Taking the nation's well-being pulse: How's your state or industry doing?
The Gallup-Healthways Well-Being Index is a daily assessment of U.S. residents' health and well-being. At least 500 U.S. adults are interviewed daily, offering a real-time measurement of the nation's well-being. The Gallup Well-Being Index is comprised of six sub-indexes that include 55 individual items that collectively measure Americans' physical, emotional, and fiscal wellbeing.
You can download in-depth 2012 state well-being reports, which include city and congressional district level findings for each state.
Here are two recent reports issued. The first compares serious health issues across states, and the second measures well-being factors against industry sectors.
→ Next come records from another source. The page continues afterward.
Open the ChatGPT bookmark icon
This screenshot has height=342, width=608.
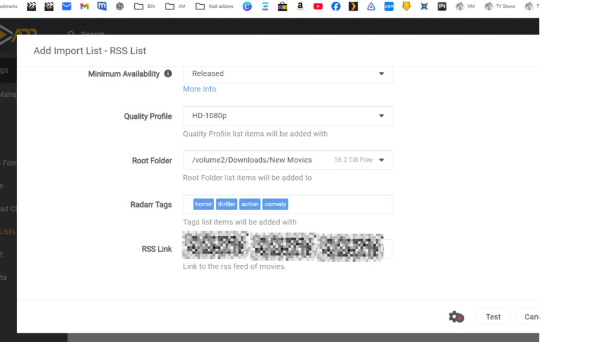pyautogui.click(x=119, y=7)
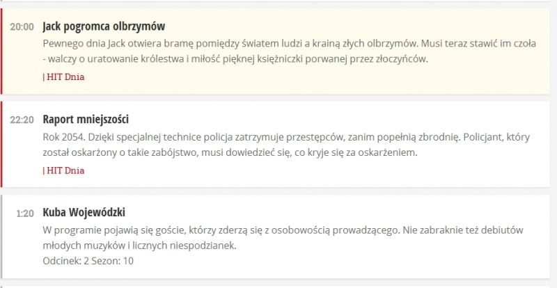557x288 pixels.
Task: Click the 20:00 time label
Action: [x=22, y=27]
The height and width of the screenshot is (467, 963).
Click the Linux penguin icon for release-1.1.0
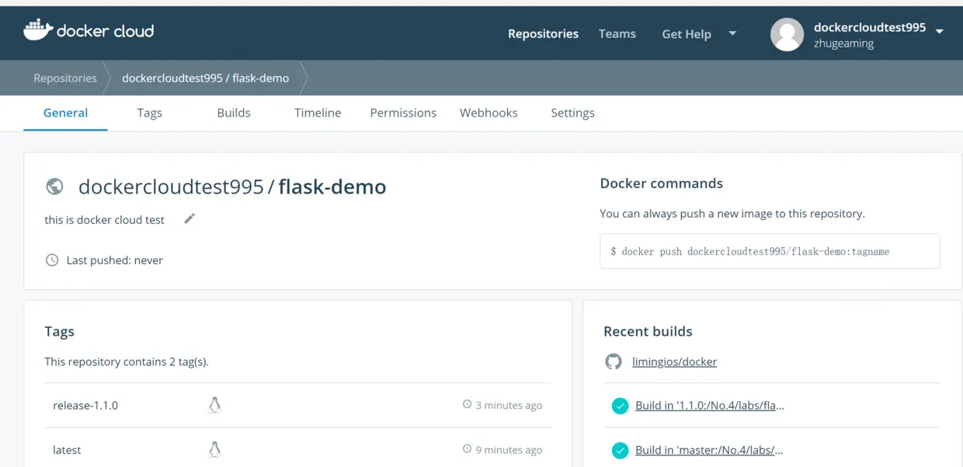[215, 405]
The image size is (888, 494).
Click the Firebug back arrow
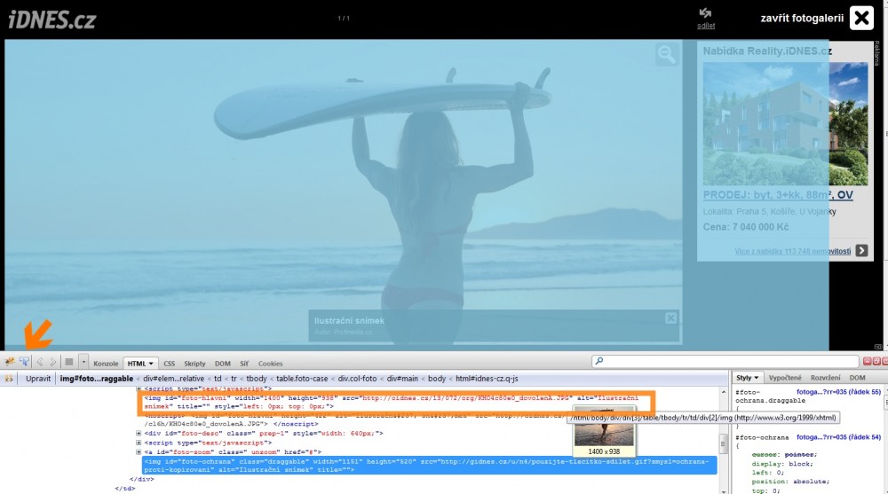pyautogui.click(x=40, y=362)
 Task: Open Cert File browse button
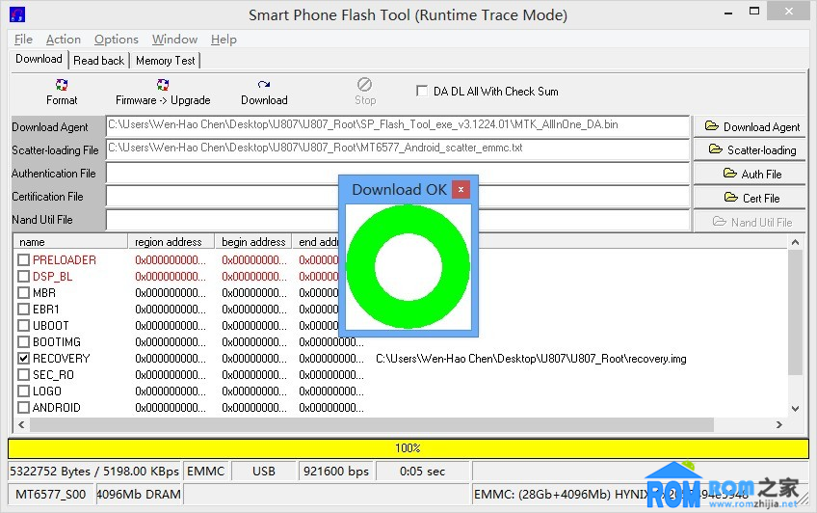(x=751, y=198)
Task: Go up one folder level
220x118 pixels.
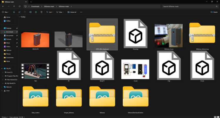Action: [x=14, y=6]
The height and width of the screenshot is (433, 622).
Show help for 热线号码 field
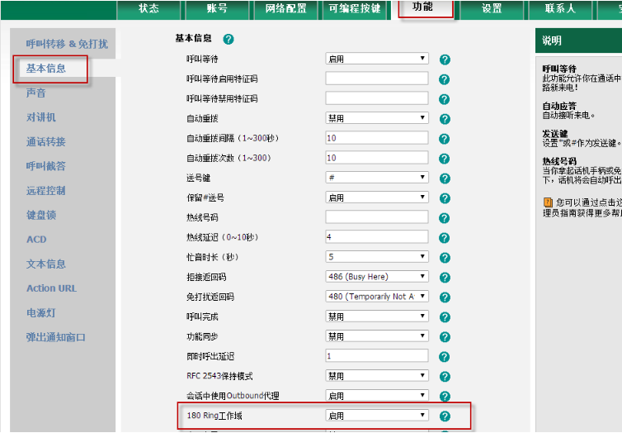(x=444, y=218)
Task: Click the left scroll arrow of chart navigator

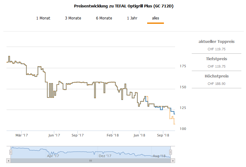Action: tap(8, 161)
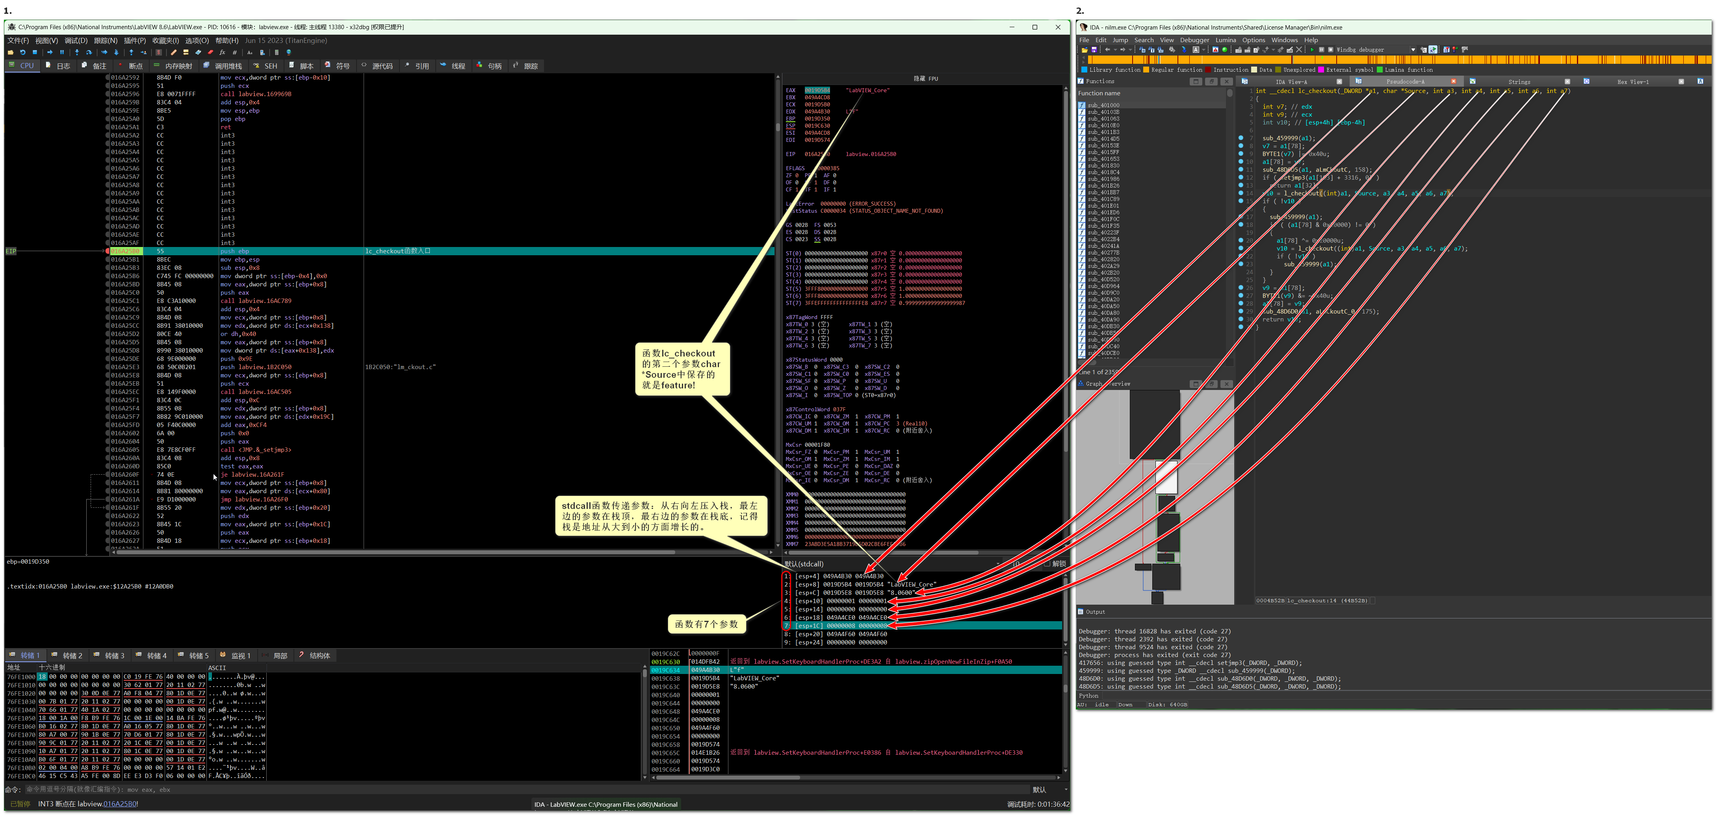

State-level data are based on daily surveys conducted from January through December 2012, including interviews with more than 350,000 Americans nationwide and at least 1,000 residents in each state except Alaska and Hawaii. The Gallup-Healthways Well-Being Index summarizes more than 50 different wellbeing items and is calculated on a scale of 0 to 100, where a score of 100 represents ideal wellbeing.
This report lists states with the highest and lowest rates for obesity, blood pressure and diabetes. In addition, some key findings include:
- The national obesity rate remained steady at 26.2% in 2012, compared with 26.1% in 2011, but is still higher than the 2008 average of 25.5%
- More than 2 in 10 adults are obese in all but one U.S. state (Colorado) and in five U.S. states -- West Virginia, Mississippi, Arkansas, Louisiana, and Alabama -- more than 3 in 10 adults are obese
- The Centers for Disease Control and Prevention reports that obesity alone costs about $147 billion annually
- An average of 29.3% of American adults said they had ever been diagnosed with high blood pressure in 2012, compared with 30% in 2011, but exactly on par with the 2008 national average
- An average of 11% of Americans reported ever being diagnosed with diabetes last year, unchanged from 2011
Report findings are based on more than 170,000 interviews conducted from January through December 2012 with employed Americans at least 18 years of age as part of the Gallup-Healthways Well-Being Index.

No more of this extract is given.